En l'espèce, l'avis d'inaptitude a été rendu le 03 avril 2020 et la notification de son licenciement le 12 mai 2020, soit plus d'un mois à compter de l'avis de sorte que la société était tenue de lui verser le salaire au titre de la période précitée. Le salaire n'est pas dû à compter du mois suivant l'avis d'inaptitude mais pour le temps s'étant écoulé entre l'avis et la notification lorsqu'elle excède un mois.
Sur les demandes formées au titre des dispositions de l'article 700 du code de procédure civile et les dépens
Au regard de la solution apportée au règlement du litige en cause d'appel, M. [C] sera condamné à payer à la société SAPHIR MELON GUYANE la somme de 2 000 euros sur le fondement des dispositions de l'article 700 du code de procédure civile au titre des frais exposées à hauteur d'appel.

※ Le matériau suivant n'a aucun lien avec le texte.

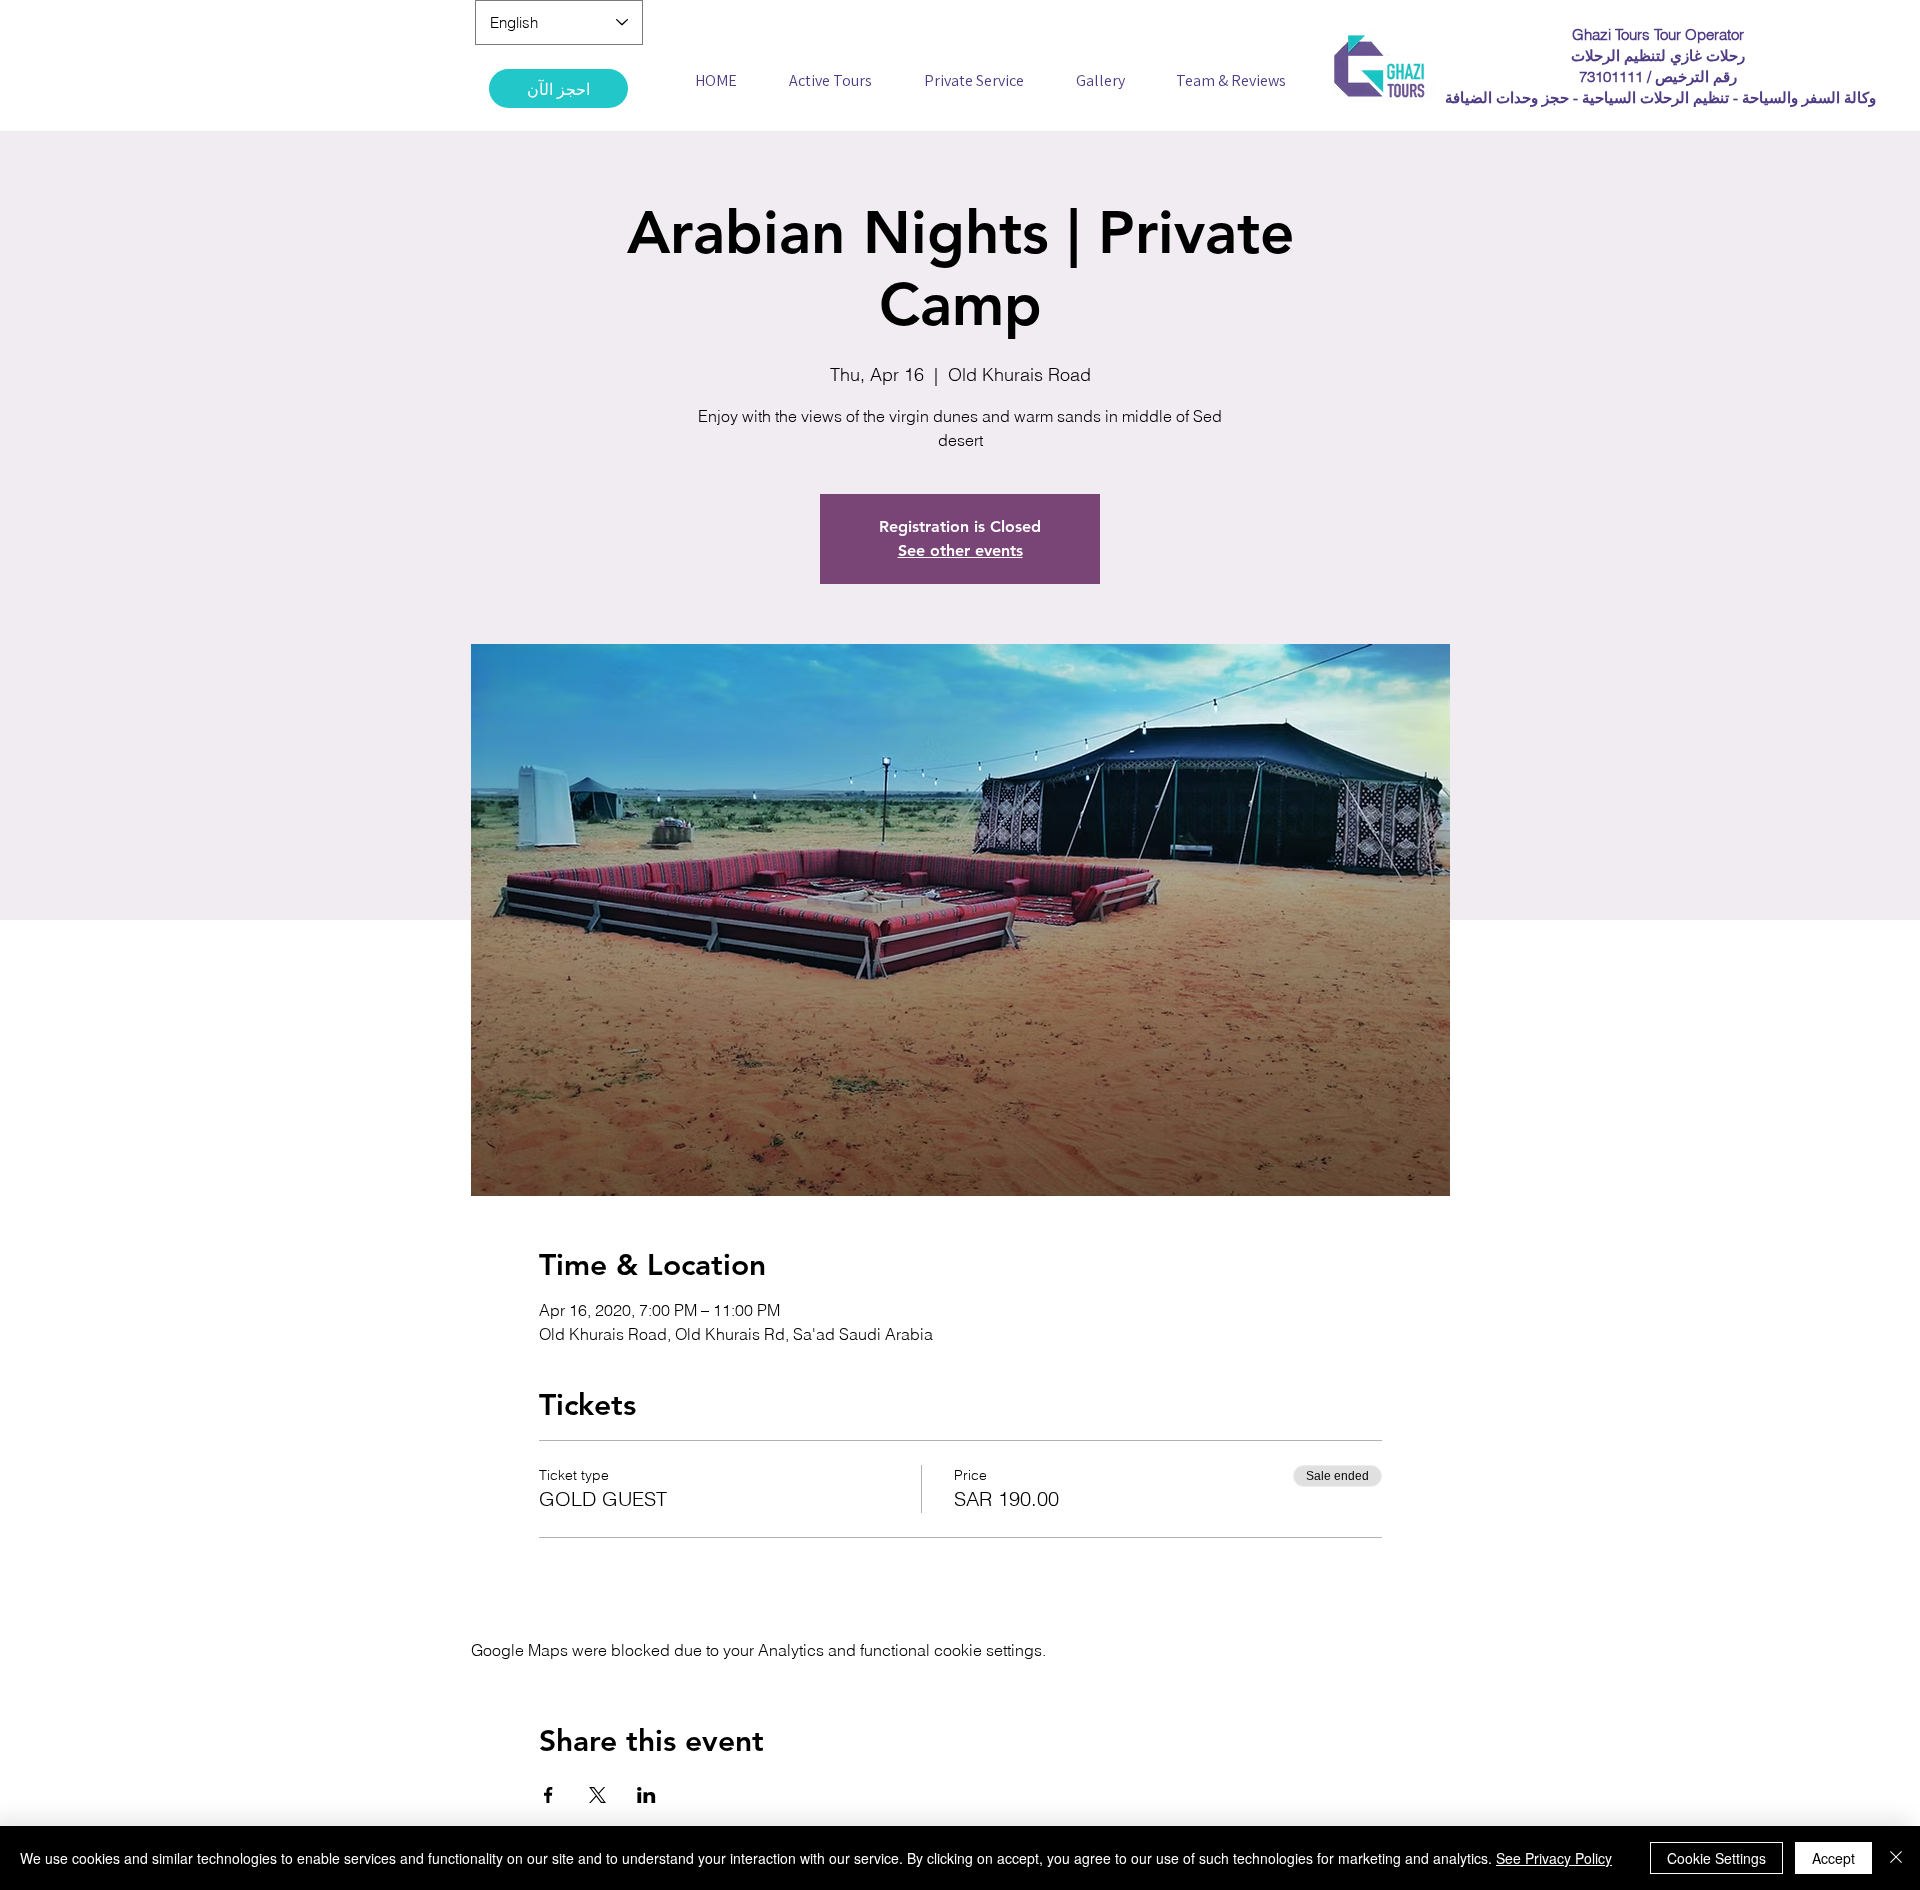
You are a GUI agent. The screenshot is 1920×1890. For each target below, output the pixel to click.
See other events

M. [C], succombant, sera condamné aux dépens en cause d'appel.
PAR CES MOTIFS
La cour, après en avoir délibéré conformément à la loi et en dernier ressort, par arrêt contradictoire prononcé par mise à disposition au greffe :
INFIRME le jugement contradictoire rendu en premier ressort par le conseil de prud'hommes en date du 10 février 2023 (RG°21/00030) en ce qu'il a :
- débouté Monsieur [Y] [C] de sa demande de rappel de salaire pour le mois d'avril 2020 ;
CONFIRME pour le surplus ;
Statuant à nouveau :
CONDAMNE la société SAPHIR MELON GUYANE au paiement du salaire pour la période du 03 avril 2020 au 12 mai 2020 ;
DEBOUTE Monsieur [Y] [C] de ses demandes contraires ou plus amples ;
Y ajoutant :
DEBOUTE Monsieur [Y] [C] de sa demande sur le fondement de l'article 700 du code de procédure civile au titre des frais exposés en cause d'appel ;
CONDAMNE Monsieur [Y] [C] à payer à la société SAPHIR MELON GUYANE la somme de 2 000 euros (deux mille euros) sur le fondement de l'article 700 du code de procédure civile au titre des frais exposés en cause d'appel ;
CONDAMNE Monsieur [Y] [C] aux dépens d'appel.
En foi de quoi le présent arrêt a été signé par le Président de chambre et la Greffière.